— Data provided —
——
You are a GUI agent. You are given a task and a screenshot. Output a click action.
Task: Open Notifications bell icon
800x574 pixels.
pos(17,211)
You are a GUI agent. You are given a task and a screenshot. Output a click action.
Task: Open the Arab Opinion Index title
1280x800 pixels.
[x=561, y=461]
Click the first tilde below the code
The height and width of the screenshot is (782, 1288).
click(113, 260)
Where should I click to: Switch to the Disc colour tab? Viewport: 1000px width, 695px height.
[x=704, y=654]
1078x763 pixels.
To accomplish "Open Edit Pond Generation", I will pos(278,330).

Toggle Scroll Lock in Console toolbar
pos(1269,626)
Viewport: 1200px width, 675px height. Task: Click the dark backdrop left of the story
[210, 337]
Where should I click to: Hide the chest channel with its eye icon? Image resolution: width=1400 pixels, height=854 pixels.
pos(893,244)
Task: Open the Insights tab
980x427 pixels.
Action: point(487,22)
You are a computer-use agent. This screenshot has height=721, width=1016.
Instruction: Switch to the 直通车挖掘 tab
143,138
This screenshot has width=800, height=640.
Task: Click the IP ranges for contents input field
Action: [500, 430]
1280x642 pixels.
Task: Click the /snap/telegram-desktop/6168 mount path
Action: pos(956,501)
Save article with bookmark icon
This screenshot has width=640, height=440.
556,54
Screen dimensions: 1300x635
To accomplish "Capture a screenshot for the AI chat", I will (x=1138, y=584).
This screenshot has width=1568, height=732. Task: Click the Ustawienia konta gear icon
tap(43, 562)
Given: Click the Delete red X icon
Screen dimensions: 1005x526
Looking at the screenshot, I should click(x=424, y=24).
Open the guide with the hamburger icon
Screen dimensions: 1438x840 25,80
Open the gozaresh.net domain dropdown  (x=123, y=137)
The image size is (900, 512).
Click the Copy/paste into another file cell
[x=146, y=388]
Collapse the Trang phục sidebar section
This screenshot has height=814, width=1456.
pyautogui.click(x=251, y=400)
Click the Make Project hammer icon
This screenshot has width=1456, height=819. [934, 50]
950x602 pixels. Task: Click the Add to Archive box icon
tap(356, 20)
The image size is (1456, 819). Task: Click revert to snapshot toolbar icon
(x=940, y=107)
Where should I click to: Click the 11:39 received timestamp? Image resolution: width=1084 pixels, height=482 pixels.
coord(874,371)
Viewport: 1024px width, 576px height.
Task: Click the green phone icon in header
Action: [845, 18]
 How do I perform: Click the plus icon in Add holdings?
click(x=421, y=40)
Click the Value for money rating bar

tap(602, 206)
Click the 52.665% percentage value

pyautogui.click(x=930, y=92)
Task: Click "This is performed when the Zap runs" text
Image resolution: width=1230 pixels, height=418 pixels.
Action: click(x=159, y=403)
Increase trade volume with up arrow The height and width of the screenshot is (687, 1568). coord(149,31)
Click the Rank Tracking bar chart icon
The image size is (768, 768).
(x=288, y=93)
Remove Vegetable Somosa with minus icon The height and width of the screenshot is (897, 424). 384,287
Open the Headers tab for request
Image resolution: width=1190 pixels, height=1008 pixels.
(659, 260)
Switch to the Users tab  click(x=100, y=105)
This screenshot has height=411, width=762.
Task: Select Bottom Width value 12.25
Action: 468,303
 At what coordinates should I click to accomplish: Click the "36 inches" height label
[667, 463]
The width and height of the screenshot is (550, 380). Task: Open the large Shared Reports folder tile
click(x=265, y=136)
——
— Requirements —
Copy out the lines from the one containing "Where should I click to: Switch" up to and including the one containing "Action: point(487,22)", keeping every line in full but shifting each coordinate in the answers down by 13.

— Answer to this exercise —
Where should I click to: Switch to the Disc colour tab? Viewport: 1000px width, 695px height.
[x=691, y=641]
1078x763 pixels.
To accomplish "Open Edit Pond Generation", I will pos(265,317).

Toggle Scroll Lock in Console toolbar
pos(1256,613)
Viewport: 1200px width, 675px height. Task: Click the dark backdrop left of the story
[197, 324]
Where should I click to: Hide the chest channel with its eye icon? Image resolution: width=1400 pixels, height=854 pixels.
pos(880,231)
Task: Open the Insights tab
980x427 pixels.
Action: point(474,9)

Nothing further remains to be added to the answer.